Ray tracing produces information regarding the precise rays between a transmitter and a receiver and is thus suitable in point-to-point scenarios where there are only a few receiver locations of interest. However, if the number of prediction locations is considerably large, ray tracing will suffer from a long running time, especially in scenarios where there are many complex obstacles which will incur more data-intensive operations such as intersection tests. Besides, ray tracing treats the calculation of neighbour pixels equally the same i.e., the computational time is roughly linearly proportional to the number of receiver locations.

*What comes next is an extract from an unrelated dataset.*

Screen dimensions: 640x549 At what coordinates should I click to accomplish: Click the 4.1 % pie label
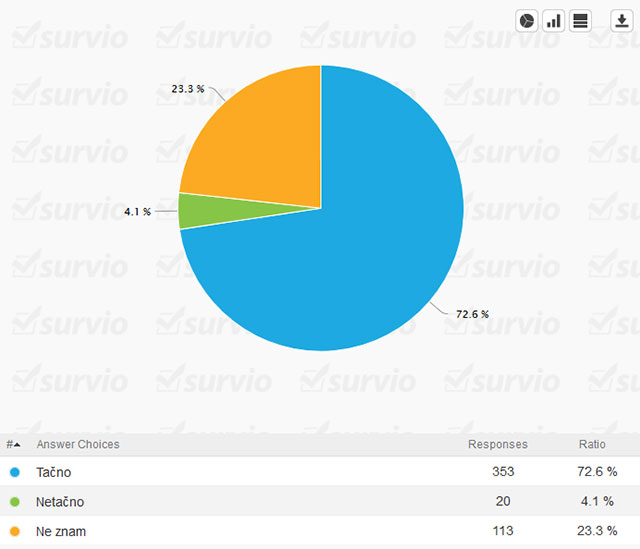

In contrast, ray launching computes the rays from the emitter. Ray launching is an image-sampling method which uses discrete rays by an angle. Inevitably, gaps will be created gradually after the rays undergo reflections and diffractions. In order to solve this problem, a reception sphere can be used to capture the missing rays. More rays can be launched to improve the accuracy but this will slow down the computation. In general, ray launching walks through the rays and computes the reflections, transmissions and diffractions iteratively. The pixels gain experiences from its previous pixels along the same path, which is faster than ray tracing. Ray launching is suitable in point-to-many scenarios, such as coverage prediction. The ray launching may be more suitable for wireless network planning and optimisation in indoor scenarios because generally it is computationally more efficient than ray tracing and it provides a relevantly acceptable level of accuracy.